The role of nitrated fatty acids and peroxisome proliferator-activated receptor gamma in modulating inflammation

• Nitrated fatty acids (NFAs) are potent anti-inflammatory agents.
• NFAs act by electrophilic attack of Cys residues of most inflammatory proteins.
• NFAs may be the only physiologically relevant endogenous ligands that activate PPAR-γ
• PPAR-γ suppresses inflammation upon NFAs binding.

Nitrated fatty acids (NFAs), thought to be produced by nonenzymatic reactions of endogenous nitric oxide (NO) with naturally present unsaturated fatty acids, have recently been identified as one of the largest single pools of biologically active NO derivatives in human plasma. As the biological role of NFAs is unknown, initial in vitro studies have shown them to be potent suppressors of inflammatory responses. The aim of the study was to collect all the literature on NFAs and its interactions with peroxisome proliferator-activated receptor gamma (PPAR-γ) and review in detail the anti-inflammatory properties of PPAR-γ interceded by NFAs.
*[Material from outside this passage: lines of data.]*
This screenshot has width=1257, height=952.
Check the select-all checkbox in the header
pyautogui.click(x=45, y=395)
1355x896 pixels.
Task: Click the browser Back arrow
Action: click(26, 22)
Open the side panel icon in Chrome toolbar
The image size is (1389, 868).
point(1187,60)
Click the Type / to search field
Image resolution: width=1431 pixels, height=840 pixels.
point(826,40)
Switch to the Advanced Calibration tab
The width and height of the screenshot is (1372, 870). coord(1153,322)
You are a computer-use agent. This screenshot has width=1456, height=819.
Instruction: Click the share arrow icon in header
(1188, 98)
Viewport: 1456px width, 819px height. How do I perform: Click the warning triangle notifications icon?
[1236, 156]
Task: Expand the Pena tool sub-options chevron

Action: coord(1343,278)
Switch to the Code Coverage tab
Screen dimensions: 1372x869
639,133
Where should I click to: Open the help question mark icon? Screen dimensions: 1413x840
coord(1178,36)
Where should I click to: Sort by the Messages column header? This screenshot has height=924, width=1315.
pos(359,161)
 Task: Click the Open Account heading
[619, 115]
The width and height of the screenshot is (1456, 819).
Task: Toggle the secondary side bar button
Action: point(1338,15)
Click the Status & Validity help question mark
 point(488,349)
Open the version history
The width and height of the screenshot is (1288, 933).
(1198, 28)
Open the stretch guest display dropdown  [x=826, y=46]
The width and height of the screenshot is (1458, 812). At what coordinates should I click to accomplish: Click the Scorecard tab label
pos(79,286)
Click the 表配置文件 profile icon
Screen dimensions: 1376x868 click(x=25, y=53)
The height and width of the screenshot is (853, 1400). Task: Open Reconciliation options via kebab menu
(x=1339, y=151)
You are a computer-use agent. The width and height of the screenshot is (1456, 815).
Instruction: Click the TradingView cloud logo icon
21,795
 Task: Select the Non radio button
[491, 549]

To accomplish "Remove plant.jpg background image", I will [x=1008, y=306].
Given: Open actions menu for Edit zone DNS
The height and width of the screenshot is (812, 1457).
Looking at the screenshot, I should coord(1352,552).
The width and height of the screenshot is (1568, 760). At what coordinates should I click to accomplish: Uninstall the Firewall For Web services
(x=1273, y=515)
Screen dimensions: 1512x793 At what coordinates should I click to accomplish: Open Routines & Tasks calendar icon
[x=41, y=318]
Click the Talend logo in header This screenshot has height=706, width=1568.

A literature survey was performed using PubMed and ScienceDirect to gather complete information on NFAs and their interactions with PPAR-γ. An exhaustive literature survey revealed that NFAs found in human plasma and urine comprises a class of cell signaling mediators that can activate PPAR-γ within its physiological concentration. NFAs exhibit anti-inflammatory and anti-fibrotic effects through PPAR-γ activation in various in vitro models tested. Besides its role in inflammation other properties of NFAs such as inhibition of enzymes, inducer of gene expression, etc., were discussed. NFAs are good electrophiles with pleiotropic biological activities. Hence NFAs can be treated as potent drug candidates.